__The problem__: For each line in the records, produce an exact copy.
──────── The input ────────
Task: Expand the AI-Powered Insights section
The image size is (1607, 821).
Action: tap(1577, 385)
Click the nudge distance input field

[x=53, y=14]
────────
__Written solution__:
Task: Expand the AI-Powered Insights section
The image size is (1607, 821).
Action: tap(1577, 385)
Click the nudge distance input field

[x=53, y=14]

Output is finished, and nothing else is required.